Кем, согласно тексту о «Очарованном страннике», на самом деле является Иван Флягин, одетый как монах?

== Текст ==

Несмотря на ночной сумрак, я видел, как их «гнали». Перед этим шел дождь, а почва была глинистая, и было смешно и жалко смотреть, как они шлепали и как ноги их волоклись и расползались по мокрой глине, причем где скользила и падала одна передняя пара – то же самое проделывали и все другие (351).

Работая торговым представителем дядюшкиной компании, Лесков объездил российскую провинцию. Он писал сочувственные к народу романы и сатирические очерки об интеллигенции, которые создали ему скандальную репутацию. Но, оставаясь человеком практическим, он не забывал цитату, которую приписывал Генриху Гейне: «Кто любит народ, тот должен сводить его в баню».

Конэсер

Марлоу разговаривал с пассажирами на борту яхты как с равными. Он рассказывал им о том, кто стоял ниже их – черных людях в стране слоновой кости, – и о европейце-сверхчеловеке по имени Курц. История Марлоу необычна, но его собеседники и мы, читатели, верим ему. Другое дело – Иван Флягин, рассказчик в «Очарованном страннике» Лескова. По мере того как он рассказывает свою историю, случайные пассажиры все более недоверчиво относятся к нему и к тому, что он говорит. Тем не менее они продолжают слушать и вообще относятся к нему с цивилизованным интересом, – с большим любопытством, чем то, с которым Флягин относился к туземцам, среди которых ему пришлось жить. Исследователи характеризуют Флягина по-разному, от «русского супермена» (McLean 1977: 241) до «обычного русского человека» (Franklin 2004: 108). Он одет как монах-«черноризец», хотя на самом деле он – монастырский кучер. У него есть дар лошадника-конэсера, знатока и любителя лошадей; с людьми ему труднее, хотя по ходу своей истории он их тоже оценивает, покупает, бьет нагайкой, а иногда и любит так, как любят отменную лошадь. Разочарованные пассажиры постепенно распознают в нем самозванца (вспоминается история о том, как Владимир Даль разоблачил беглого крепостного, узнав по акценту, откуда он родом, – см. главу 8). Начавшись как разговор равных, история Флягина превращается во встречу европейцев с благородным дикарем.

===
== Исходные данные ==

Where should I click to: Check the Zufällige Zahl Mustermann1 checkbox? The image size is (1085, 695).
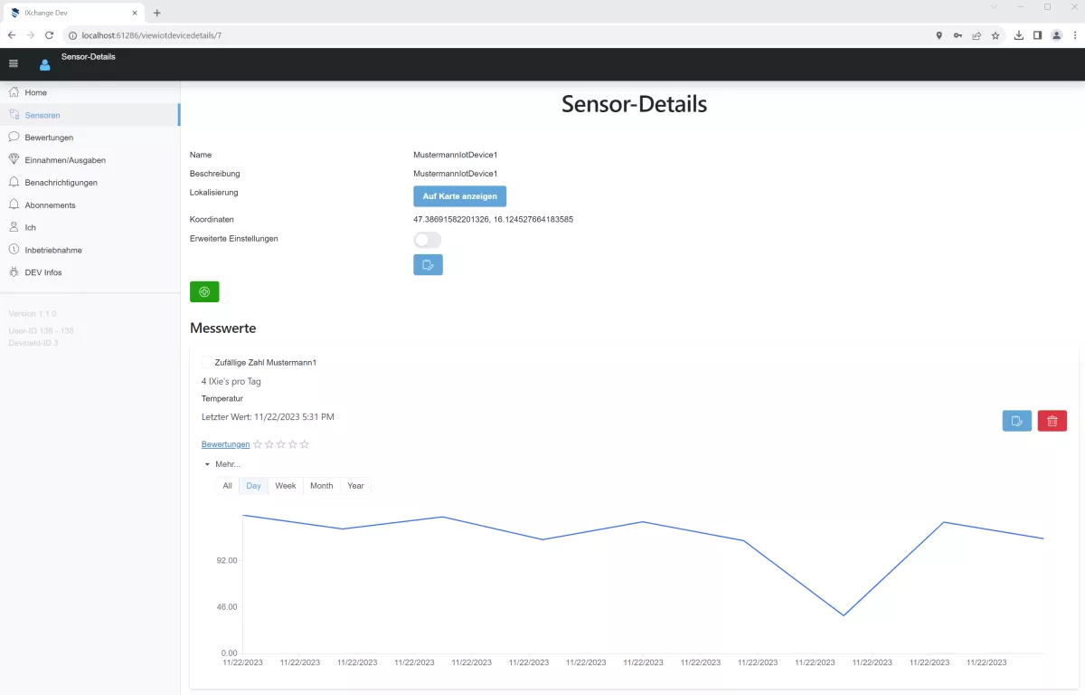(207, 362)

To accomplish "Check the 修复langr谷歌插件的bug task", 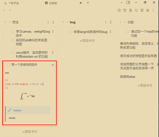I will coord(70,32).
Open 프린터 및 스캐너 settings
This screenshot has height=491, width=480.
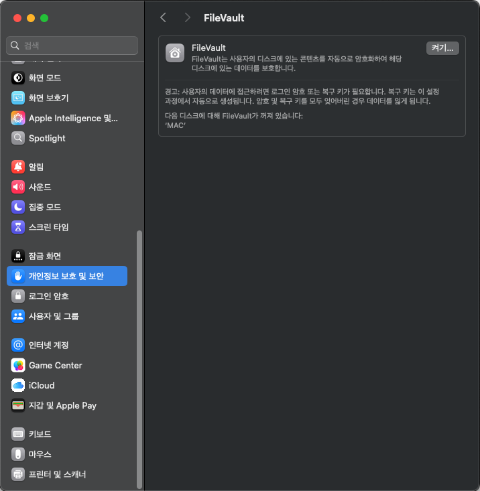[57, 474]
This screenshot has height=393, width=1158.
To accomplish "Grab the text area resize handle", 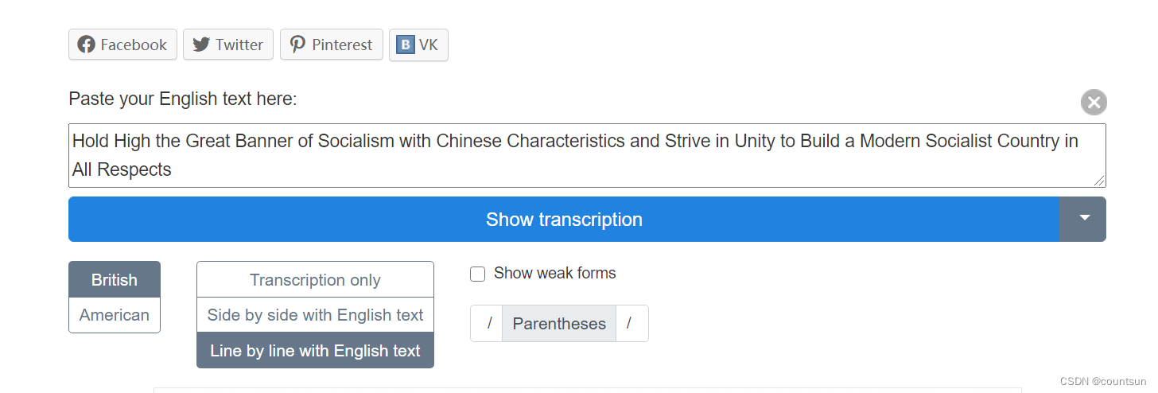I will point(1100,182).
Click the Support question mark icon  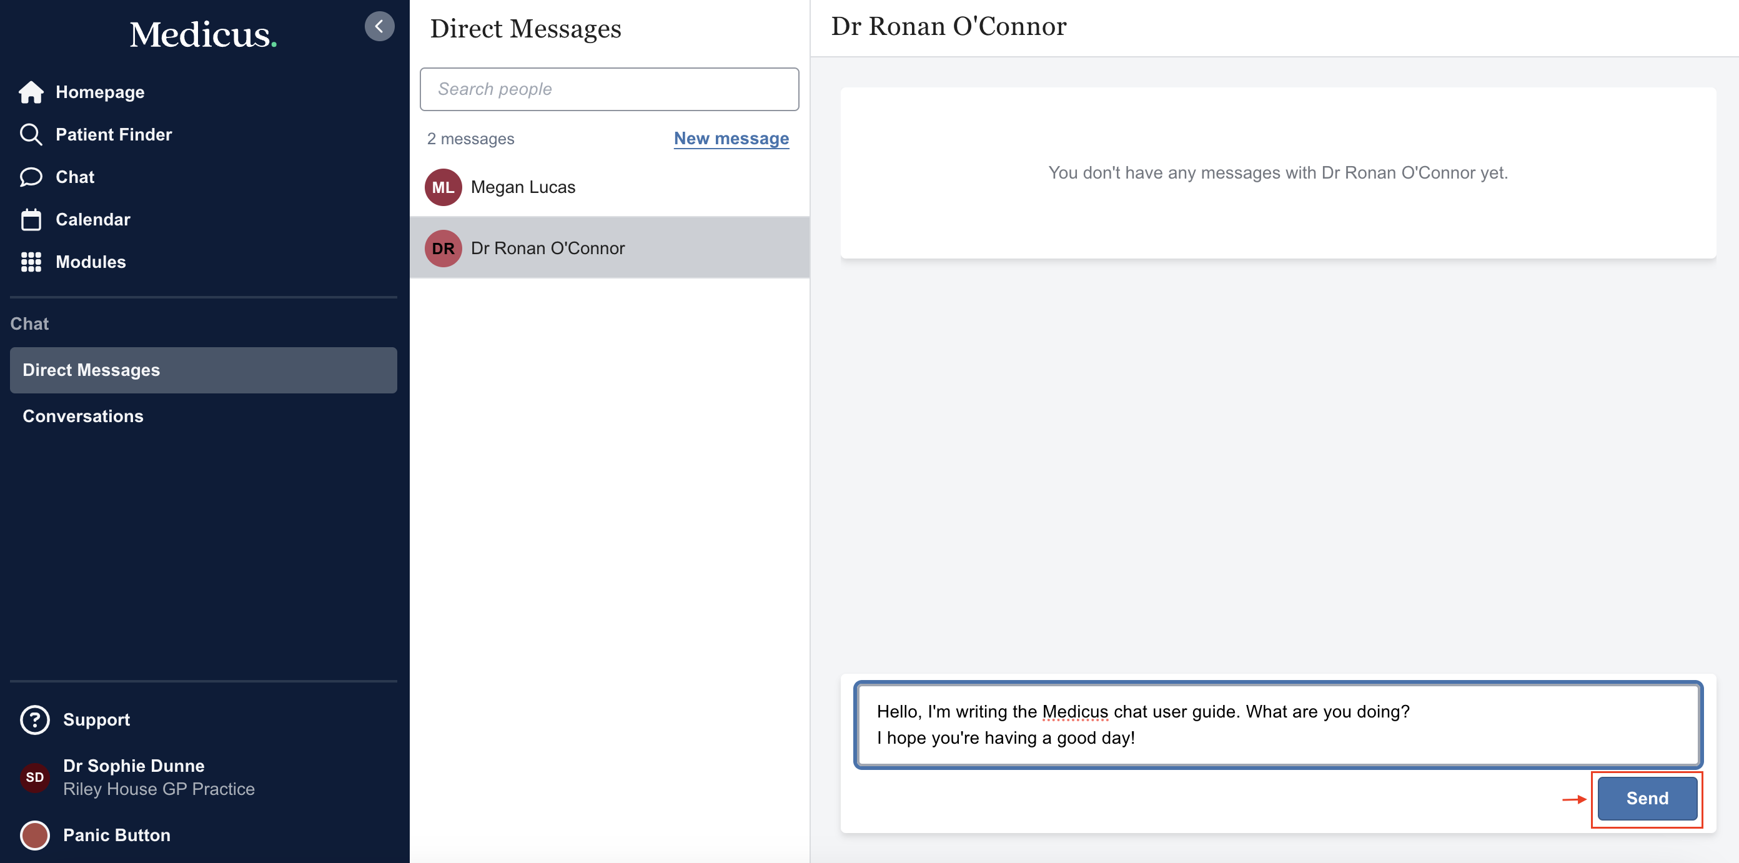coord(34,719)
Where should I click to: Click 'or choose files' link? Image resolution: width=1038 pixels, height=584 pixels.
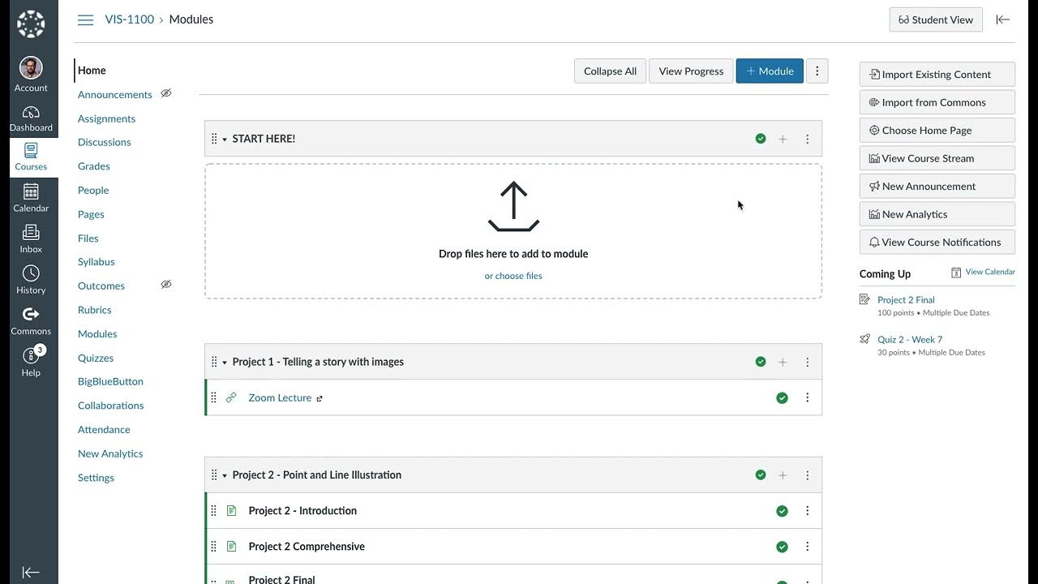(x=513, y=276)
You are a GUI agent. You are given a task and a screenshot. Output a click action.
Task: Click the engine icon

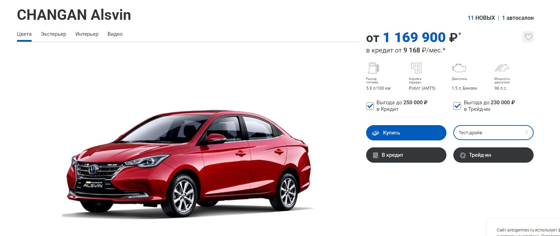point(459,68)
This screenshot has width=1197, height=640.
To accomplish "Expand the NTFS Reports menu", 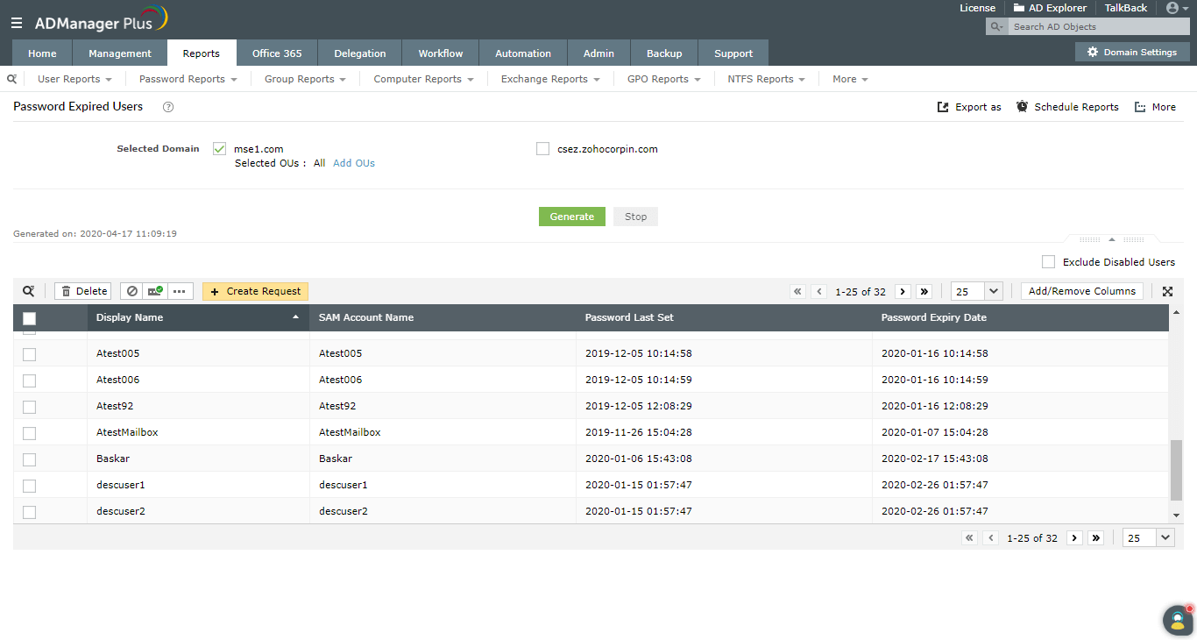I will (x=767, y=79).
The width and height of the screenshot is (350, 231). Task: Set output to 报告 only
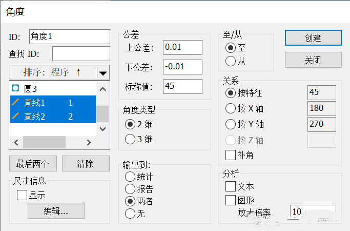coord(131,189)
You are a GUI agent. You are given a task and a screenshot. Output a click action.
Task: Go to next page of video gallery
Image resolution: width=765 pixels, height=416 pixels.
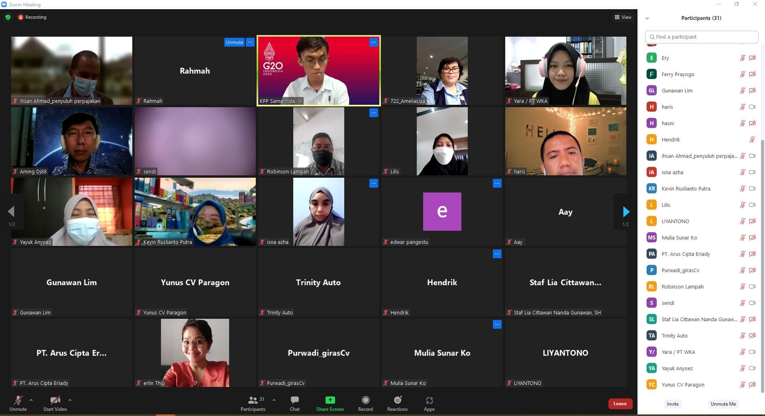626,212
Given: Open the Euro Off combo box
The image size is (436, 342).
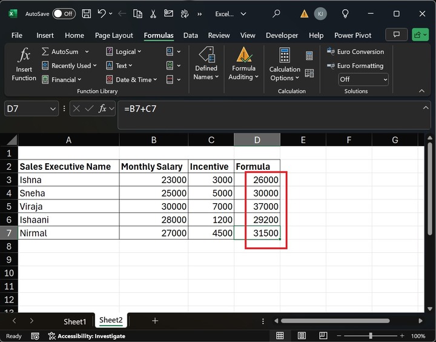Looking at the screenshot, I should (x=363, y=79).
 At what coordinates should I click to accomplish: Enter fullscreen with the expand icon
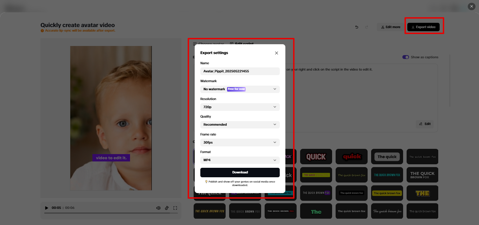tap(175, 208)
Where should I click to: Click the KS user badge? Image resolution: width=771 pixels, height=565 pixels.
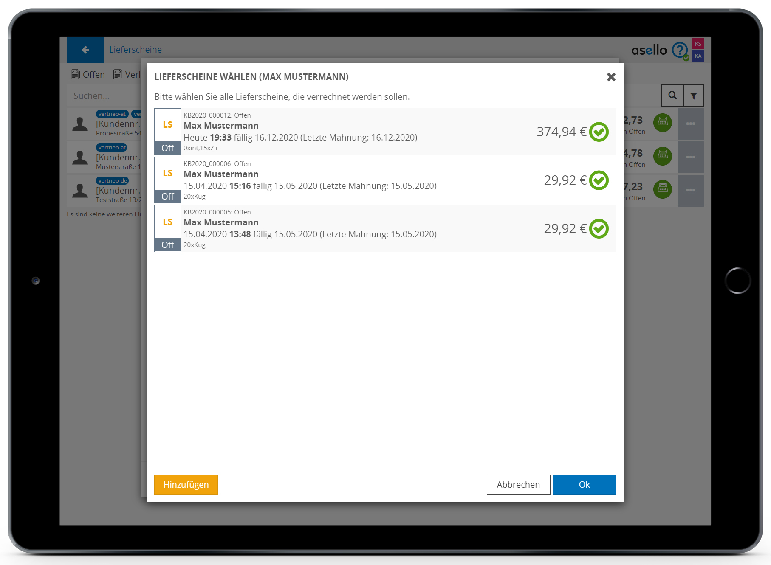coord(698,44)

===

Ответ:
Монастырским кучером.